- **Work to complete**
When you copy the records that follow, please keep every word exactly as it is and leave out the pictures.

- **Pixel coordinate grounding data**

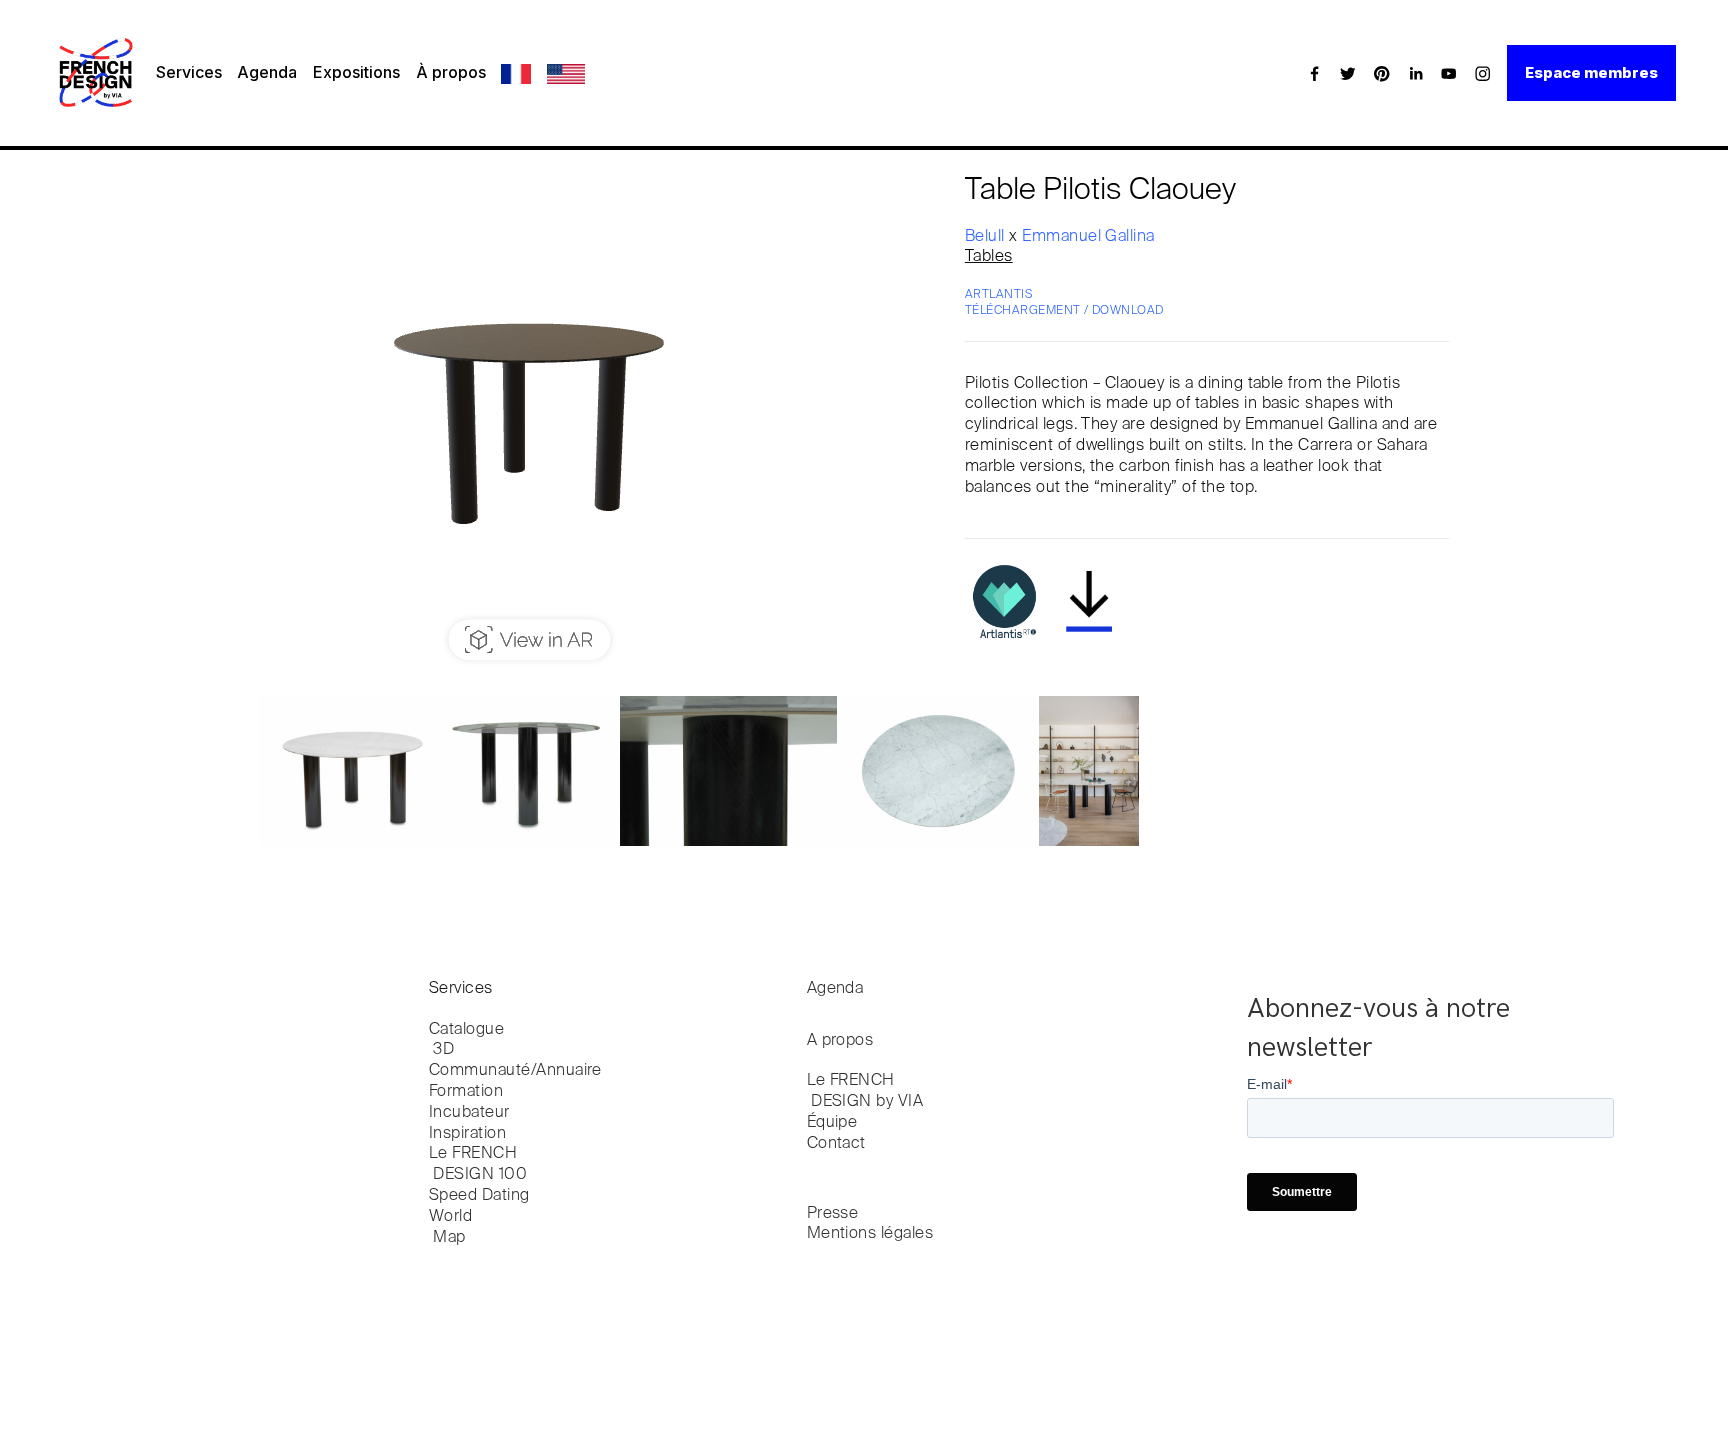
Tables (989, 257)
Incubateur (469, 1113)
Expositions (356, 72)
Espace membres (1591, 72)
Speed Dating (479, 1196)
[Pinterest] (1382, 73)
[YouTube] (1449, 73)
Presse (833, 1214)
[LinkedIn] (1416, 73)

- **Response area**
Tables (989, 257)
Incubateur (469, 1113)
Expositions (356, 72)
Espace membres (1591, 72)
Speed Dating (479, 1196)
[Pinterest] (1382, 73)
[YouTube] (1449, 73)
Presse (833, 1214)
[LinkedIn] (1416, 73)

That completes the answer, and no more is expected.